::: Rows :::

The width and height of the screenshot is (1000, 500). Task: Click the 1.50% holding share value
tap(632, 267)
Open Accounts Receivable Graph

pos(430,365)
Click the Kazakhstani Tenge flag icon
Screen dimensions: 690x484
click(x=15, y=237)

:::

[Set exercise]
Rewrite the rows above so that "holding" becomes "ownership" and nothing else changes.

[Response]
The width and height of the screenshot is (1000, 500). Task: Click the 1.50% ownership share value
tap(632, 267)
Open Accounts Receivable Graph

pos(430,365)
Click the Kazakhstani Tenge flag icon
Screen dimensions: 690x484
click(x=15, y=237)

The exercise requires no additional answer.